Le sens littéral de ce mot de Mahdi n’est point, comme on le dit généralement dans les journaux, Celui qui dirige, sens en effet plus satisfaisant pour un Européen ; Mahdi est le participe passé d’un verbe hadaya, diriger, et signifie Celui qui est dirigé. L’idée fondamentale de l’Islamisme, c’est l’impuissance de l’homme à se diriger lui-même, à trouver la vérité, la voie droite. Par bonheur, Dieu envoie par instants à l’humanité ignorante des hommes en qui il met sa science et à qui il révèle ce qui est et ce qu’il faut faire : ce sont les prophètes. Le prophète, par lui-même, est aussi ignorant, aussi frêle, aussi borné que le reste de ses frères ; mais Dieu lui dicte, fait de lui son porte-paroles, et, s’il est le directeur des hommes, c’est parce que lui-même est seul « le Bien-Dirigé », le dirigé de Dieu, le Mahdi. Le mot de Mahdi n’est donc qu’une épithète qui peut s’appliquer à tout prophète et même à toute créature ; mais, employé comme nom propre, il désigne le Bien-Dirigé entre tous, le Mahdi par excellence, c’est-à-dire le Prophète qui doit clore le drame du monde. De celui-là Jésus ne sera que le vicaire. Jésus viendra égorger l’Antéchrist, massacrer les juifs, convertir à l’islamisme les chrétiens et les idolâtres, et, cela fait, il assistera le Mahdi dans la célébration d’un office suprême, le dernier célébré ici-bas, et répétera docilement la prière que prononce le Mahdi, comme le fidèle dans la mosquée répète les paroles que prononce l’imâm (3), chef de la prière. Alors retentiront les fanfares de la résurrection, et Dieu viendra juger les vivants et les morts (4).

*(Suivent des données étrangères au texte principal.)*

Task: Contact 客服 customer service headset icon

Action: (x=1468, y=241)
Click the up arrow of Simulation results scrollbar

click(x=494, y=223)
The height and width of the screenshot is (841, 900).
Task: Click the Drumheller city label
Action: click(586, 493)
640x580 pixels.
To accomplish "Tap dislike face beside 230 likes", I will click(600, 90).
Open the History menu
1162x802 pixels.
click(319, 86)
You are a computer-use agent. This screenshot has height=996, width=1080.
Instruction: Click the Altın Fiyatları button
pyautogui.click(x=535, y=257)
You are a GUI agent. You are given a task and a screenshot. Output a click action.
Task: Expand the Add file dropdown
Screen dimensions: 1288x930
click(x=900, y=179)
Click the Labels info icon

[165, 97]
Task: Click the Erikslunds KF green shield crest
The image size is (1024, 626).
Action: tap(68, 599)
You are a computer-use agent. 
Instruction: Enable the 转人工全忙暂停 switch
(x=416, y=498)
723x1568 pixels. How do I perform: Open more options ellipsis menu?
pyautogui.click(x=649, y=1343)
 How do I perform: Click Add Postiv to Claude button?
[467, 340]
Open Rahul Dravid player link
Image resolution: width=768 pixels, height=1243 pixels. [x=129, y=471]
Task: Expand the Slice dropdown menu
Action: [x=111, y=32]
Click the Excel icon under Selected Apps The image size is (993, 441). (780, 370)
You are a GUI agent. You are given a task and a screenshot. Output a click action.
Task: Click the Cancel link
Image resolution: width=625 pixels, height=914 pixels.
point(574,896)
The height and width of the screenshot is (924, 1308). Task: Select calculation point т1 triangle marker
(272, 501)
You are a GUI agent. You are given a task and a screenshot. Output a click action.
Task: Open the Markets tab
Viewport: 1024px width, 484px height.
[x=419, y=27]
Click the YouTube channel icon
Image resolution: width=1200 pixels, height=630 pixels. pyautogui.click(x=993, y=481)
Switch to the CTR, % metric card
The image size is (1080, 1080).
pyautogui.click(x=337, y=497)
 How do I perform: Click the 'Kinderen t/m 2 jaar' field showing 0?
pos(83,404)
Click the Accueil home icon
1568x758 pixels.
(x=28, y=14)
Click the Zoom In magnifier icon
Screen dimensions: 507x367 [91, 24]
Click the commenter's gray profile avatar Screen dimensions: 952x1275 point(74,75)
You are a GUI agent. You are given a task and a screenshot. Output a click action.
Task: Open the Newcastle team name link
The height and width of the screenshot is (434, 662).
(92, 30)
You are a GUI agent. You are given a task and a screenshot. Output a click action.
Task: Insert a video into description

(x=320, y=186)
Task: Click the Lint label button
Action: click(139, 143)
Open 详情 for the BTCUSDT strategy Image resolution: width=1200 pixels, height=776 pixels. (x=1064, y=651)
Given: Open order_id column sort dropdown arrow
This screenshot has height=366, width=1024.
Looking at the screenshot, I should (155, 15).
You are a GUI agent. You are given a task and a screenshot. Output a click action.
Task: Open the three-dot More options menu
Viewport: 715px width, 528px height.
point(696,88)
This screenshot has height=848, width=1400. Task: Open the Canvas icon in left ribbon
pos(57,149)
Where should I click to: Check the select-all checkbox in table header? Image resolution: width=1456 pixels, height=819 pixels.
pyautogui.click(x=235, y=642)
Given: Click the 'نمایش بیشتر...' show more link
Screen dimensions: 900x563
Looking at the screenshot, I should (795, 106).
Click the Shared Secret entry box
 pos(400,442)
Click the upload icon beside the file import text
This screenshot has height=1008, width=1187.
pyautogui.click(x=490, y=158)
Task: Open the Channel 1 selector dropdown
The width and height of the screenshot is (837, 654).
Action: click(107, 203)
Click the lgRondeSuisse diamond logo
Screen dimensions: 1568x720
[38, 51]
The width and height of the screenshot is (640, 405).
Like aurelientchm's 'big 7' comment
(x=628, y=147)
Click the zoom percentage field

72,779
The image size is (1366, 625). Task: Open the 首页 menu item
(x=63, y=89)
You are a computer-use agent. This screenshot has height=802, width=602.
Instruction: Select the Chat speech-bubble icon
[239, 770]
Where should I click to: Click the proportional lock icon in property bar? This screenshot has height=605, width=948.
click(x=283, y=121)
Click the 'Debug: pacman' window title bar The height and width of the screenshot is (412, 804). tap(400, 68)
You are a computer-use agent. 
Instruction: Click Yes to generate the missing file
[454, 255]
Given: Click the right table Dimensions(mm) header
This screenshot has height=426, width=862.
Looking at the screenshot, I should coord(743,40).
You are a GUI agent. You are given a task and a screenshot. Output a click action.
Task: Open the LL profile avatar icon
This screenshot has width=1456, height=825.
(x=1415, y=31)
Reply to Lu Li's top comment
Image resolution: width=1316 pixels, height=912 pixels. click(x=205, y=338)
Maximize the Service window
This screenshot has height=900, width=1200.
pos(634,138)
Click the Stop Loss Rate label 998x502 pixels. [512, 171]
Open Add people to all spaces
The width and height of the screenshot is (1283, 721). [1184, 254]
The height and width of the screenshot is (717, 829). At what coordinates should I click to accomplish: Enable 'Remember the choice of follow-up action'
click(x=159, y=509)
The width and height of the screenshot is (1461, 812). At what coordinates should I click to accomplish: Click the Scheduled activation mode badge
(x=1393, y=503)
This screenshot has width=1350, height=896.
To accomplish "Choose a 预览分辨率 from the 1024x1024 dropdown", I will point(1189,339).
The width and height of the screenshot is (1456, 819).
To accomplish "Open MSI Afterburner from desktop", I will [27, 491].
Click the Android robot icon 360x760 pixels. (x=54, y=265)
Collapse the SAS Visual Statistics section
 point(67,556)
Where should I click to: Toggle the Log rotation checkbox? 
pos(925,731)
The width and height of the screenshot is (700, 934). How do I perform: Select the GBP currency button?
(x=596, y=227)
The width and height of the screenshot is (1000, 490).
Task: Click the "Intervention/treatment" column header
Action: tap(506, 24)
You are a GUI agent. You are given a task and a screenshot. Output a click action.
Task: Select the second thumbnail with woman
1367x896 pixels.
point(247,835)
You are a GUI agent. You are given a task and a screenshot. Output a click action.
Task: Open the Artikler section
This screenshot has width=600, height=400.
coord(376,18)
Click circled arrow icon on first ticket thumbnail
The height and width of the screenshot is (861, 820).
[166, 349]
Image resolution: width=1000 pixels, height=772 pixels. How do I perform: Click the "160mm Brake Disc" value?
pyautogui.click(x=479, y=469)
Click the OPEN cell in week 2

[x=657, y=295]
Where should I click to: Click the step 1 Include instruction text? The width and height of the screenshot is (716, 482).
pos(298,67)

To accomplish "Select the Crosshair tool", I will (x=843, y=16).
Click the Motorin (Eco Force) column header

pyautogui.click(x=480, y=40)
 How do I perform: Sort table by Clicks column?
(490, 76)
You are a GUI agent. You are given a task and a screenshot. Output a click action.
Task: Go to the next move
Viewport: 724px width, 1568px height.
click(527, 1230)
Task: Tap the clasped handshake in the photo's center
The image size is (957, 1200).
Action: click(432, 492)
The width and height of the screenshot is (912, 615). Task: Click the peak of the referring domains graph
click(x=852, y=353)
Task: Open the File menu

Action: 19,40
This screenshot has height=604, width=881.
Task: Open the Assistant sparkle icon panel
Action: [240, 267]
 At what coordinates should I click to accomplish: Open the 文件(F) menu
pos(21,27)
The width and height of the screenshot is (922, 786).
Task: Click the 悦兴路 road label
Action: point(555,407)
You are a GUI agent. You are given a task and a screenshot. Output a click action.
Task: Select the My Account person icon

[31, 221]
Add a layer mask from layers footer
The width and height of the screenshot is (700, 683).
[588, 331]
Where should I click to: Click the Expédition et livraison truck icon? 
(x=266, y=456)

(1). Sur Zohâk, voir notre ouvrage intitulé Ormazd et Ahriman, Paris, Vieweg, 1877, §§ 91-95, 107-110.

(2). Sur Saoshyant, voir Ibid., §§ 180-192.

(3). Le mot imâm signifie littéralement le chef, le guide. Dans la prière publique, il désigne le ministre officiant dont le peuple répète à voix basse les paroles et imite les mouvements. Il tient sa délégation de l’imâm suprême, successeur de Mahomet. Chez les Chiites, l’imâm légitime ayant disparu (voir page 148 et suite), il n’y a plus que des chefs de fait et la prière publique de vendredi n’est plus légale. (Querry, Recueil des lois schyites, I, 85.)

(4). « De tout temps les musulmans ont entretenu l’opinion que, vers la consommation des siècles, doit nécessairement paraître un homme de la famille du Prophète, afin de soutenir la religion et de faire triompher la justice. Emmenant à sa suite les vrais croyants, il se rendra maître des royaumes musulmans et s’intitulera El-Mehdi (le dirigé). Alors viendra Ed-Deddjâl (l’Antéchrist), et auront lieu les événements qui doivent signaler l’approche de la dernière heure (du monde), événements indiqués dans les recueils de traditions authentiques. Après la venue du Deddjâl, Jésus descendra (du ciel) et le tuera, ou bien (selon une autre opinion), il descendra avec le (Mehdi) pour aider à tuer le Deddjâl, et, en faisant sa prière, il aura le Mehdi pour imam (chef de la prière). » (Prolégomènes d’Ibn Khaldoun, trad. de Slane, II, 158.) — Voir tout le chapitre, qui contient une collection de traditions relatives au Mahdi. Ibn Khaldoun écrit au xive siècle (né à Tunis en 1332, mort en Égypte en 1406).